▸ **What to do**
Copy each line of the listing that includes "timestamp".

▸ **Data listing**
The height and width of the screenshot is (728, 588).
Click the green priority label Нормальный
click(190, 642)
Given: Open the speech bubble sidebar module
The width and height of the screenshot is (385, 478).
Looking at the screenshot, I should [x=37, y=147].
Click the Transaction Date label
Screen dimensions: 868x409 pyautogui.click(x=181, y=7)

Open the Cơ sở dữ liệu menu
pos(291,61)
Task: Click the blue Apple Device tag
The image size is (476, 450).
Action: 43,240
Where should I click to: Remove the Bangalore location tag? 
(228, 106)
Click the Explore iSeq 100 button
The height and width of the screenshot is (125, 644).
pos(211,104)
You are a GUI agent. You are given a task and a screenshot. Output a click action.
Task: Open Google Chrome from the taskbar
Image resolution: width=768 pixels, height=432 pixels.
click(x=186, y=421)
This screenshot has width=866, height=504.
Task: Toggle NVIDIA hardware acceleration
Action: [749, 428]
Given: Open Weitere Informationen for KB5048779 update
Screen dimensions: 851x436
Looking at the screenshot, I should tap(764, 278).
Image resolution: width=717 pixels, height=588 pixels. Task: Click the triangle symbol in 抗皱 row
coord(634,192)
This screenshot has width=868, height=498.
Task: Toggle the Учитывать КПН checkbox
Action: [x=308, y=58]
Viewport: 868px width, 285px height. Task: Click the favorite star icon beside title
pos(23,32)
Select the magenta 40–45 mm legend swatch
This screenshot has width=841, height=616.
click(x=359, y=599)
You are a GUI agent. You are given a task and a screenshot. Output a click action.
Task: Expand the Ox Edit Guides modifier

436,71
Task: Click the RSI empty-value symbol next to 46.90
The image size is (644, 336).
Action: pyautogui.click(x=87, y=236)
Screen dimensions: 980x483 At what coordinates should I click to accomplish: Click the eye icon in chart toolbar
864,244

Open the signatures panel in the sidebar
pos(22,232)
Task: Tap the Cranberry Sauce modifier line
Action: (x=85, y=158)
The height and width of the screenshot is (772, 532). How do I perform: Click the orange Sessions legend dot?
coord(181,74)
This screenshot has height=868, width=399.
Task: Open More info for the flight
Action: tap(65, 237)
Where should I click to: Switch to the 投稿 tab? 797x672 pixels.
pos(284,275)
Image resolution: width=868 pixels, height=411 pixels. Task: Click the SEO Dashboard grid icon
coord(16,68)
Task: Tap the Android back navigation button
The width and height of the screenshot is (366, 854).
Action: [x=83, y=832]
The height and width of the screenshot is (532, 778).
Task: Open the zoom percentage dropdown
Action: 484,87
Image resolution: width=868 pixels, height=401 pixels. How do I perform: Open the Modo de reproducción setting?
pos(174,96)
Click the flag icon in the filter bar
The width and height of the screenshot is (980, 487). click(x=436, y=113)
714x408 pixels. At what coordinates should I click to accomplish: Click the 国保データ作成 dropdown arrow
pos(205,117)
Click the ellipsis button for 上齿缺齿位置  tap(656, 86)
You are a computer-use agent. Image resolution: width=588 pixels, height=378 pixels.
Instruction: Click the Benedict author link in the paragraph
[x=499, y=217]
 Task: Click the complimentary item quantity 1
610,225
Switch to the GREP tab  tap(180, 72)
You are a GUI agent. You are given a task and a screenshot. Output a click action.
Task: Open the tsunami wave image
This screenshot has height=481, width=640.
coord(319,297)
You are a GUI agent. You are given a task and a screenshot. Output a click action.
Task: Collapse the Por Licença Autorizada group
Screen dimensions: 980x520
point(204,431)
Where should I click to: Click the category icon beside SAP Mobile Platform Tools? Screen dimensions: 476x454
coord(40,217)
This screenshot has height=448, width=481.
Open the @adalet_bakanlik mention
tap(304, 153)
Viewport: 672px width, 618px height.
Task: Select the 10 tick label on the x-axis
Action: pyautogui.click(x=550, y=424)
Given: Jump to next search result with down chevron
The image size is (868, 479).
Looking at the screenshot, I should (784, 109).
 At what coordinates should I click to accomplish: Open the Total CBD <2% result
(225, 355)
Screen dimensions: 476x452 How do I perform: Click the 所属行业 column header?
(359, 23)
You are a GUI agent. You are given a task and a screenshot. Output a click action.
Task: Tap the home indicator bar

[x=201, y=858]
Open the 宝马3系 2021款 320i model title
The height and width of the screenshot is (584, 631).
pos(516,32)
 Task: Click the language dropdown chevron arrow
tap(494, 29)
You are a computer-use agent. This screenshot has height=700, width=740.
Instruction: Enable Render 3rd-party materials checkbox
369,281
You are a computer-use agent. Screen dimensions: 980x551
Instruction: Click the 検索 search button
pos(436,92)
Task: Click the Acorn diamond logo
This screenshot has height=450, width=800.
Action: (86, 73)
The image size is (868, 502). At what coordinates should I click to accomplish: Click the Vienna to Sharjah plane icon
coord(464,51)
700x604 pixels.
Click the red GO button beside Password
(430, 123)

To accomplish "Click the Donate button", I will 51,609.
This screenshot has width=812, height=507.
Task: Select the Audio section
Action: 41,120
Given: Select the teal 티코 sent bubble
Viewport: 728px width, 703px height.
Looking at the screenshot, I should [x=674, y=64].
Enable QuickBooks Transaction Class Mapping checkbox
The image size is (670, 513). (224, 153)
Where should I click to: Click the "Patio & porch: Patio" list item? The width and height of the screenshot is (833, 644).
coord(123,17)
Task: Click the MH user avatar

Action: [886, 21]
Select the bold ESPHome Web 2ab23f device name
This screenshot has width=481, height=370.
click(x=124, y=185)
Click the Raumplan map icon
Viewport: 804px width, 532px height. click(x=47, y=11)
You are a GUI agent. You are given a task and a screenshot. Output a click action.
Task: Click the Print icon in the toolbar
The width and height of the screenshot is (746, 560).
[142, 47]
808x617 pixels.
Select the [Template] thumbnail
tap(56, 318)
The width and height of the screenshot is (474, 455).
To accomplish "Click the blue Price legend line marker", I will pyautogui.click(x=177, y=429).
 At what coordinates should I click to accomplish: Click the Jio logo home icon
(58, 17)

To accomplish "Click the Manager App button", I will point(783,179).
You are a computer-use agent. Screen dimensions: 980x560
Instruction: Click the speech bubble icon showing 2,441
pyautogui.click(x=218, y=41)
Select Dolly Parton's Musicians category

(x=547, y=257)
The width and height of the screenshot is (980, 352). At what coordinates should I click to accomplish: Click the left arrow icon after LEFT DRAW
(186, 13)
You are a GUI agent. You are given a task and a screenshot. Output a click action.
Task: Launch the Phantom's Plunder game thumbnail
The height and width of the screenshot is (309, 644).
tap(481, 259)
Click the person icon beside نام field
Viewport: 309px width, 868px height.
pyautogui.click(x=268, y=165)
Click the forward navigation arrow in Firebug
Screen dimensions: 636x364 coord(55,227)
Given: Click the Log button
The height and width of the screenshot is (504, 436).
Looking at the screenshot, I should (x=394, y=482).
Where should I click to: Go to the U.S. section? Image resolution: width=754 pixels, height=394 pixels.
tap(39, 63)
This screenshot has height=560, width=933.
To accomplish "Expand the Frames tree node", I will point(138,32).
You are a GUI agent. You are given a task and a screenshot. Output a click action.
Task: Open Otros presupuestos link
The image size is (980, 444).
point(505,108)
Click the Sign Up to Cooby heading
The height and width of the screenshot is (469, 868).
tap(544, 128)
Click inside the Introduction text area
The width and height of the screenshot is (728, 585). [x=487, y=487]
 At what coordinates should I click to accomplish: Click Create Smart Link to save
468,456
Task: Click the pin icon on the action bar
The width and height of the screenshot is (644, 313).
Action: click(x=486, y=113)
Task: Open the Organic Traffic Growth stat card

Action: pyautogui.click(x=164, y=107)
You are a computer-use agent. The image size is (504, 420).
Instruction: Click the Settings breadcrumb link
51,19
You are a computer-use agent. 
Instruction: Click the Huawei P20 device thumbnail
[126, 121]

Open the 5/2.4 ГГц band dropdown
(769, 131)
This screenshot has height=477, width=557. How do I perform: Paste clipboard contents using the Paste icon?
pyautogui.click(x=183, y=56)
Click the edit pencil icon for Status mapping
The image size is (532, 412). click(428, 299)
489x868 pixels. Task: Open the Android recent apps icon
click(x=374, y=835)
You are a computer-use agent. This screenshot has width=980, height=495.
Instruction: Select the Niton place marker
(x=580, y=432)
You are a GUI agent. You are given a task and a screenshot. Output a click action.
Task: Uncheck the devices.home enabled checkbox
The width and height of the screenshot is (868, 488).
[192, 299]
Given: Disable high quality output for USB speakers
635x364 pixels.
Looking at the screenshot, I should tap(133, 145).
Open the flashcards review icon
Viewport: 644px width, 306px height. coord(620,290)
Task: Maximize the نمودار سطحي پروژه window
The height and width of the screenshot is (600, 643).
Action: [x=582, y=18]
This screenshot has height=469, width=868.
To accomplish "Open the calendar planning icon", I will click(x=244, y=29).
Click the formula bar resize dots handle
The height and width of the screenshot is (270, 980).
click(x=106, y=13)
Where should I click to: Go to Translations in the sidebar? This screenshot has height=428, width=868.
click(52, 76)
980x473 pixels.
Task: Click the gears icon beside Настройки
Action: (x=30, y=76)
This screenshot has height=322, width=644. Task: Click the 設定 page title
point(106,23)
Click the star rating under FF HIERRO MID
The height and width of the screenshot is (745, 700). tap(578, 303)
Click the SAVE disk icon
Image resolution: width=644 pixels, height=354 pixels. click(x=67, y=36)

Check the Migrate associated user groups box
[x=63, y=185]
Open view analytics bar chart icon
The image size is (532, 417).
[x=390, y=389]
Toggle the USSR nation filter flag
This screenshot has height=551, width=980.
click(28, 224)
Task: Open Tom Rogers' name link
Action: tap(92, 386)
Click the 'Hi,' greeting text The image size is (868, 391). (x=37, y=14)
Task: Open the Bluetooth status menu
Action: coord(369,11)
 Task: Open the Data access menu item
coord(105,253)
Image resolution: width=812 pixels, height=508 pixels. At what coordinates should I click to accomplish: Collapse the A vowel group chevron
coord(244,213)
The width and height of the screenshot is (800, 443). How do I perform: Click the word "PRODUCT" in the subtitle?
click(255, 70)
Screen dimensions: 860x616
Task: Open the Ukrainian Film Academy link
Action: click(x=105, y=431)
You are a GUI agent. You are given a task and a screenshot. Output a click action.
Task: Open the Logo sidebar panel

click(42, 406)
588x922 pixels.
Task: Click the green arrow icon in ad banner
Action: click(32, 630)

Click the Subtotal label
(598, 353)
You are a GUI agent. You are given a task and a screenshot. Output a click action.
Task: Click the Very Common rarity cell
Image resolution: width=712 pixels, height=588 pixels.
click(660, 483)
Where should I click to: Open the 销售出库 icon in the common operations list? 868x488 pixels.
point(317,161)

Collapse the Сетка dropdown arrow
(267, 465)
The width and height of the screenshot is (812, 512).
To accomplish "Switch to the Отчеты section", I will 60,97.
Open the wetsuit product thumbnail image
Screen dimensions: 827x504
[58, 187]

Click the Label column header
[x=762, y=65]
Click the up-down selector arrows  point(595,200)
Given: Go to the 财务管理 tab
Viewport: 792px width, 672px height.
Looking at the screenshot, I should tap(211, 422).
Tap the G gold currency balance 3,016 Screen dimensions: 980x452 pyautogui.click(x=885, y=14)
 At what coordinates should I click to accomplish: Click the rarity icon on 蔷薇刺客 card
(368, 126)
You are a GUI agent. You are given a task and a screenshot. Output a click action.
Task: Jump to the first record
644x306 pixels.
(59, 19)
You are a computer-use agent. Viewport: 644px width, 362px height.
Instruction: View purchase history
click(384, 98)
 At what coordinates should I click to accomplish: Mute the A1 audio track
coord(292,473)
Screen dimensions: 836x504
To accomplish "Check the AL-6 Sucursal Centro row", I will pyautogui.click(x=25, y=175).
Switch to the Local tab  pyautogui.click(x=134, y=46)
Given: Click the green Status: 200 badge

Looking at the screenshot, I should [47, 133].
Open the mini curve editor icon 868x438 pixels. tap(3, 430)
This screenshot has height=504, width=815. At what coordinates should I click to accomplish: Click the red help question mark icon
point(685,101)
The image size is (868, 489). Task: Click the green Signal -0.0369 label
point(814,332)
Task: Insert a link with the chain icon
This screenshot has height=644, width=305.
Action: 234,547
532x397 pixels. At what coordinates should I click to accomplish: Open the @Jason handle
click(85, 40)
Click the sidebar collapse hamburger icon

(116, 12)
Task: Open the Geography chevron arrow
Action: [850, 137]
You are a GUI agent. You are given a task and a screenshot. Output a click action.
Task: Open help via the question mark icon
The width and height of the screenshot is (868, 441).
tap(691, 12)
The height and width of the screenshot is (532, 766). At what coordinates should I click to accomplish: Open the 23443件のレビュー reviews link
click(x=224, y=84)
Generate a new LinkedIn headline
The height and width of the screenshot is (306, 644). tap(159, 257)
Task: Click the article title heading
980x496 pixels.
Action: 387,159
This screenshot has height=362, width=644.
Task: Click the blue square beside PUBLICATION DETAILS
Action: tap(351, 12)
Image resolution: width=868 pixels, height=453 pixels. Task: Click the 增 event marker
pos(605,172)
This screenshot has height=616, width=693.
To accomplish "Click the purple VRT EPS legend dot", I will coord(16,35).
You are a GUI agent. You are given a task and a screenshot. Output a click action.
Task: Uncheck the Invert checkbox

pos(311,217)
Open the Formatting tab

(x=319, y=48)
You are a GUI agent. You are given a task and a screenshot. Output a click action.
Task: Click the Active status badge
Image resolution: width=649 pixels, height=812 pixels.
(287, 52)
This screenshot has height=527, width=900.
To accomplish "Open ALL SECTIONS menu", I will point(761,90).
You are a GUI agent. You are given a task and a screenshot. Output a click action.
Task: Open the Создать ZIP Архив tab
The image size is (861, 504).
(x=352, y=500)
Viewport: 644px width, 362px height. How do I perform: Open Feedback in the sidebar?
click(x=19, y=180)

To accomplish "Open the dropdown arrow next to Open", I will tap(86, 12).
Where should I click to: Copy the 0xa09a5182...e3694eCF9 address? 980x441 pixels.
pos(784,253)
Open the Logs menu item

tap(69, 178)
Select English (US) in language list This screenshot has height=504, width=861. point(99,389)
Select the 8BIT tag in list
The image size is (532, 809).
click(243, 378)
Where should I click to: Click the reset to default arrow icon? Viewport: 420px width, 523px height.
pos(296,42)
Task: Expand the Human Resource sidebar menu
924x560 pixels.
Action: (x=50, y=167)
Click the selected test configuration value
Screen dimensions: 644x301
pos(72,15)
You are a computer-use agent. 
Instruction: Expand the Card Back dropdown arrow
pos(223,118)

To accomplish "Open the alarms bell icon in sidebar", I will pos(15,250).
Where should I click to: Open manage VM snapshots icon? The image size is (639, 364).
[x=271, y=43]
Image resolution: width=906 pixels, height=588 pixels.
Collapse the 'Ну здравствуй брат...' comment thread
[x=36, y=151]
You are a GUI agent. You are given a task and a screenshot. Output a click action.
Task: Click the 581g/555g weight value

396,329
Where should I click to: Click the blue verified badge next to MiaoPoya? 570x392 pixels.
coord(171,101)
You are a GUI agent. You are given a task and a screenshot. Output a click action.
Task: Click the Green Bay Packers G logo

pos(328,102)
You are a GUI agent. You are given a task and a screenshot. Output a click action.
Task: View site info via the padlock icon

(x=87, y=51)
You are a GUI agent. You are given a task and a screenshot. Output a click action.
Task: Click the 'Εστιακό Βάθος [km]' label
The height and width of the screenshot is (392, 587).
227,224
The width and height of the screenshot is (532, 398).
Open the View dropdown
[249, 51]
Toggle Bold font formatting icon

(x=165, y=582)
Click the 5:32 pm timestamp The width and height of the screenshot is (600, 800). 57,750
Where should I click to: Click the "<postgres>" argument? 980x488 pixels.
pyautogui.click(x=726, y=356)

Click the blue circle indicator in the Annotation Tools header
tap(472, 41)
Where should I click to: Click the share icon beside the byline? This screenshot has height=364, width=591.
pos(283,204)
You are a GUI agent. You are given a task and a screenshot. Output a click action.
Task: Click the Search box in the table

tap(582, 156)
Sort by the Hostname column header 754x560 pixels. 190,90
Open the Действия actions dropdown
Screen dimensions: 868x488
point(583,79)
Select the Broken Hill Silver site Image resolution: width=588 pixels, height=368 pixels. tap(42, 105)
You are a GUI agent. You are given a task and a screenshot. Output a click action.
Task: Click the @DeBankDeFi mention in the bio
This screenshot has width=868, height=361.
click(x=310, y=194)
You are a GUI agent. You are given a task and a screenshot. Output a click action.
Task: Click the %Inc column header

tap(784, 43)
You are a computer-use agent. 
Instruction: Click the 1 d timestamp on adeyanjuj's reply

▸ **Exercise solution**
Click the 5:32 pm timestamp The width and height of the screenshot is (600, 800). 57,750
Instruction: Click the 1 d timestamp on adeyanjuj's reply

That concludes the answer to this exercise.